In Klein and Cambridge Therapeutic Technologies, LLC, v. Wasserman et al., C.A. No. 2017-0643-KSJM (May 29, 2019), the Delaware Court of Chancery addressed claims of breach of fiduciary duties, tortious interference, and civil conspiracy. Defendants’ motion to dismiss the claims was granted in part and denied in part.
This dispute arose out of a business relationship with Defendants Monica and Robert Breslow (“Breslows”), Defendant Marc Wasserman (“Wasserman”), Plaintiff Cambridge Therapeutic Technologies, LLC (“CTT”), and Plaintiff John H. Klein (“Klein”). CTT is a Delaware limited liability company founded by Klein and engaged in the packaging and distribution of pharmaceuticals. Klein also served as the President and CEO of CTT until December 2017 when the board removed him for cause.
The Breslows invested $12.5 million in CTT and shortly thereafter sought a buy-out of their equity stake. While the Breslows were equity holders, they nominated Wasserman to the board.
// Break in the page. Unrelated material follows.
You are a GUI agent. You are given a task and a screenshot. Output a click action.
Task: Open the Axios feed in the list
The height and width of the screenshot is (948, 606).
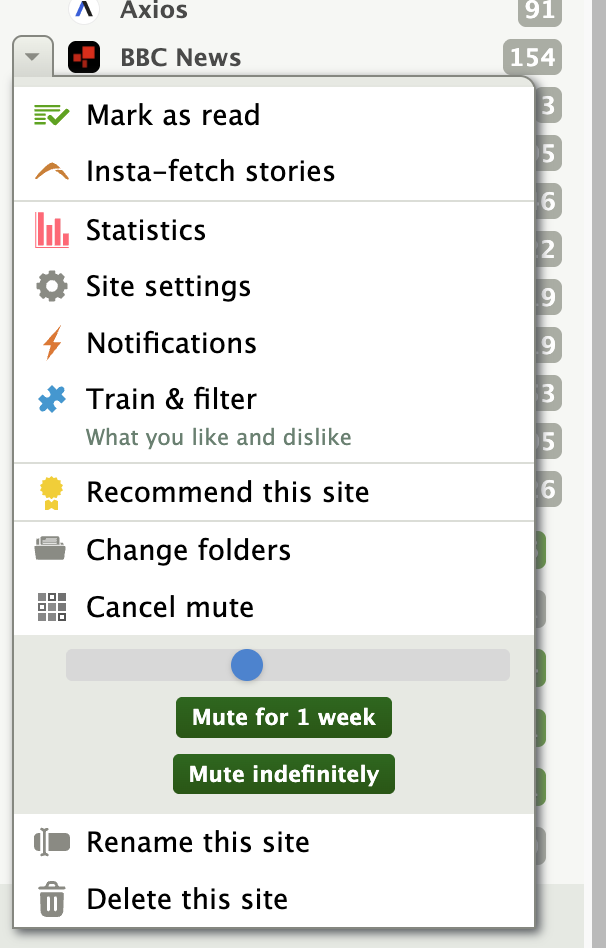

CTT alleged that the Breslows convinced Wasserman to use his position on the CTT board to “disrupt CTT operations as much as possible” in an effort to gain control and obtain a buy-out.
As a result, CTT sued both Wasserman and the Breslows, alleging: (1) Wasserman (as manager) and the Breslows (as controllers) breached their fiduciary duties; (2) the Breslows aided and abetted Wasserman’s breach of fiduciary duties; and (3) Wasserman and the Breslows breached their implied covenant of good faith and fair dealing. Additionally, Klein (former CEO of CTT) alleged: (1) Wasserman and the Breslows tortuously interfered with Klein’s Employment Agreement; and (2) Wasserman and the Breslows committed civil conspiracy.
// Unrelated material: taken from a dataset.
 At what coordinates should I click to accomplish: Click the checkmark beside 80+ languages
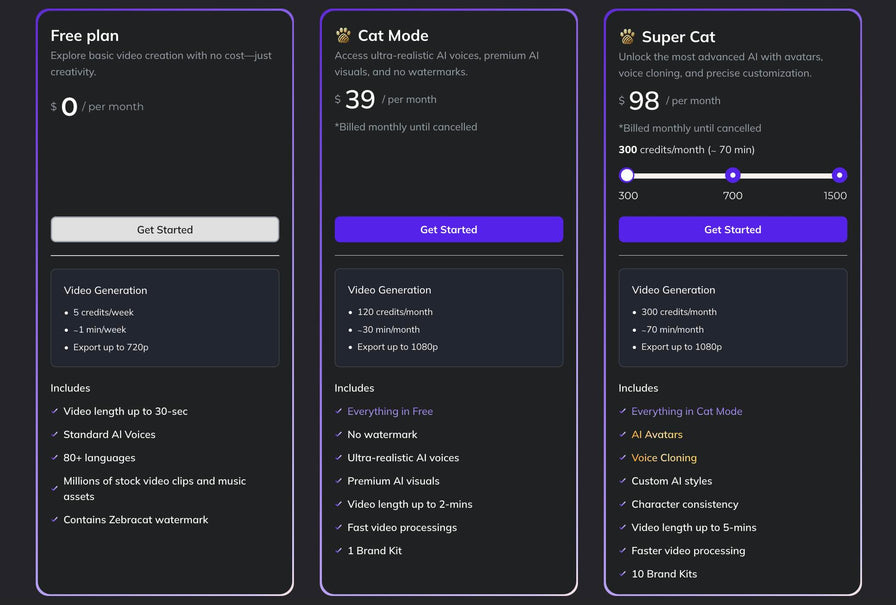point(55,457)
The court denied defendants’ motion to dismiss count one—breach of fiduciary duties—as to Wasserman, and granted the motion to dismiss count one as to the Breslows. The court found that Wasserman certainly had fiduciary duties running to CTT at the time of the alleged incidents, but the Breslows lacked the “control” necessary to share those duties. Because count one was sufficiently plead as to Wasserman, the court denied defendants’ motion to dismiss count two—aiding and abetting by the Breslows.
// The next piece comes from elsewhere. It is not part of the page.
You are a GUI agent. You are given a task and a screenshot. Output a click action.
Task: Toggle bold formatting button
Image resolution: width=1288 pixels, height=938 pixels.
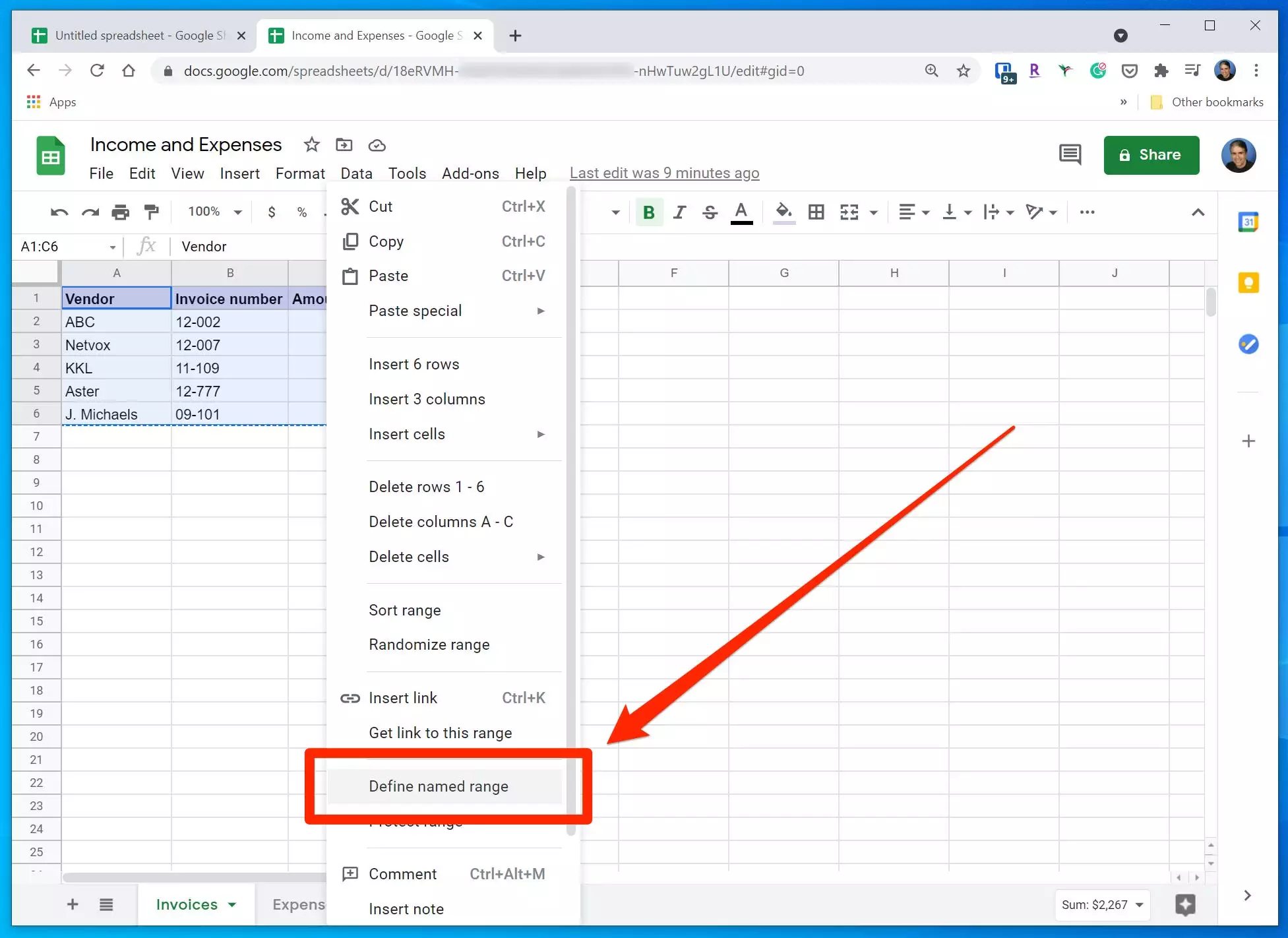point(648,212)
The court granted defendants’ motion to dismiss count three—breach of the implied covenant of good faith and fair dealing—finding that there were no grounds to trigger the implied covenant where it had not been alleged that the agreement contained any contractual gaps that needed to be filled. The implied contractual covenant of good faith and fair dealing is sparingly used by the courts and only when the court finds that the parties failed to anticipate a situation, which, if they had anticipated it, they likely would have addressed the situation in their agreement. Defendants’ motion to dismiss count four—tortious interference with Klein’s Employment Agreement—was also granted. The court found that Klein failed to allege a breach of contract underlying the tortious interference claim, and therefore failed to allege tortious interference. Finally, the court dismissed count five—civil conspiracy—because it lacked the necessary predicate of tortious interference.